WHAT IS REQUIRED »
Quote each of the following items word for word, leaving out the pictures.
═══
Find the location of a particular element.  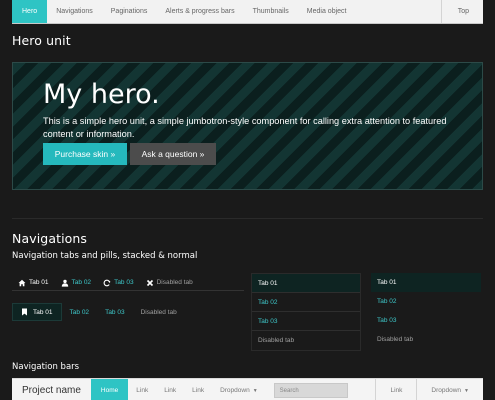

tab-02: Tab 02 is located at coordinates (76, 283).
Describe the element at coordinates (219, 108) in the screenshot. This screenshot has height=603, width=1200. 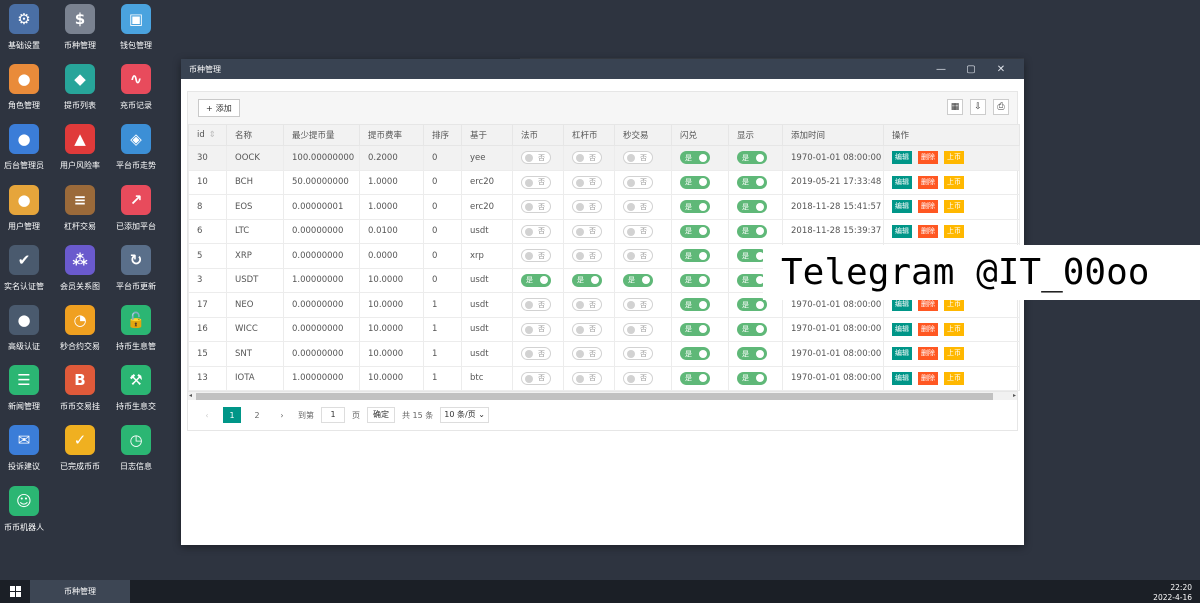
I see `add-button: + 添加` at that location.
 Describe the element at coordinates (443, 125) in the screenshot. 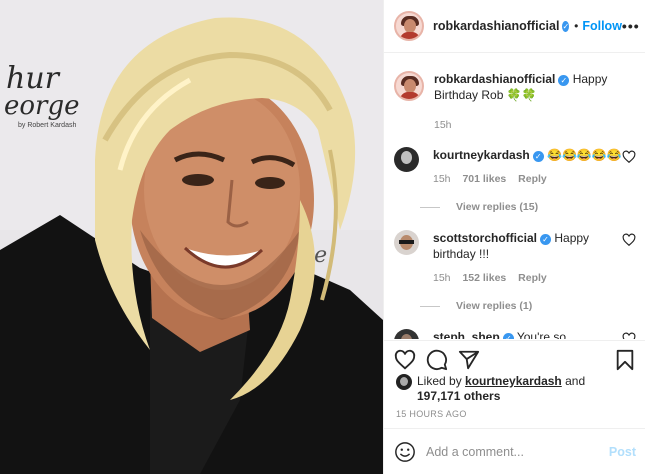

I see `caption-age: 15h` at that location.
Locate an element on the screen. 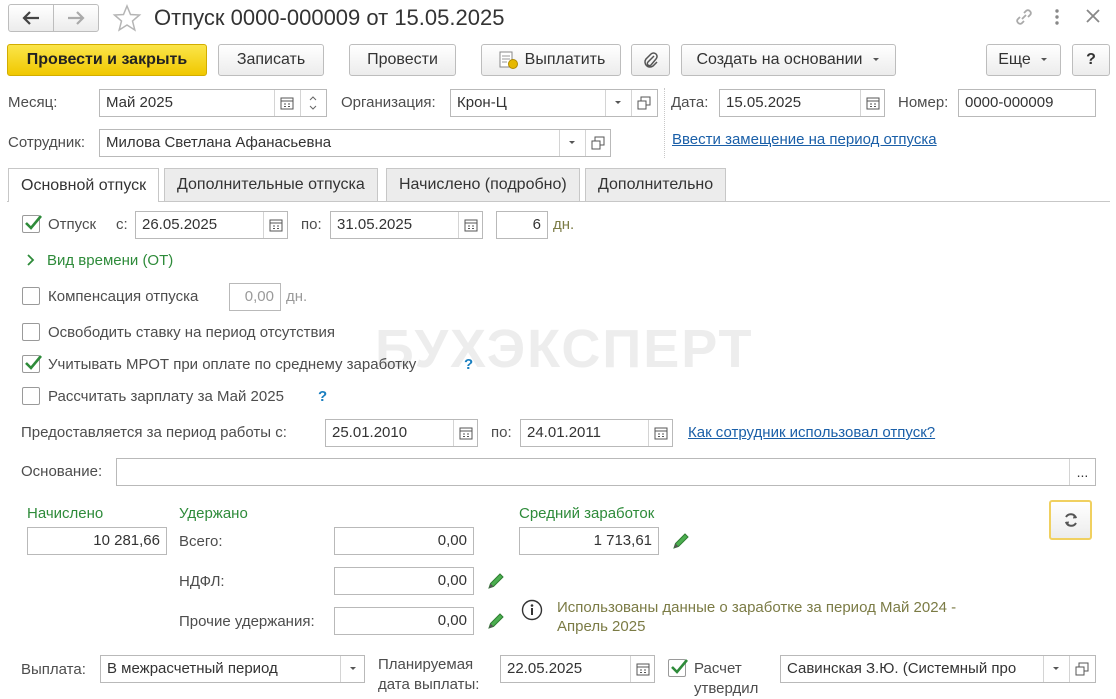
═══
EXERCISE RESPONSE »
Find the location of a particular element.  

tab-02: Tab 02 is located at coordinates (76, 283).
Describe the element at coordinates (219, 108) in the screenshot. This screenshot has height=603, width=1200. 
I see `add-button: + 添加` at that location.
 Describe the element at coordinates (443, 125) in the screenshot. 

I see `caption-age: 15h` at that location.
Locate an element on the screen. 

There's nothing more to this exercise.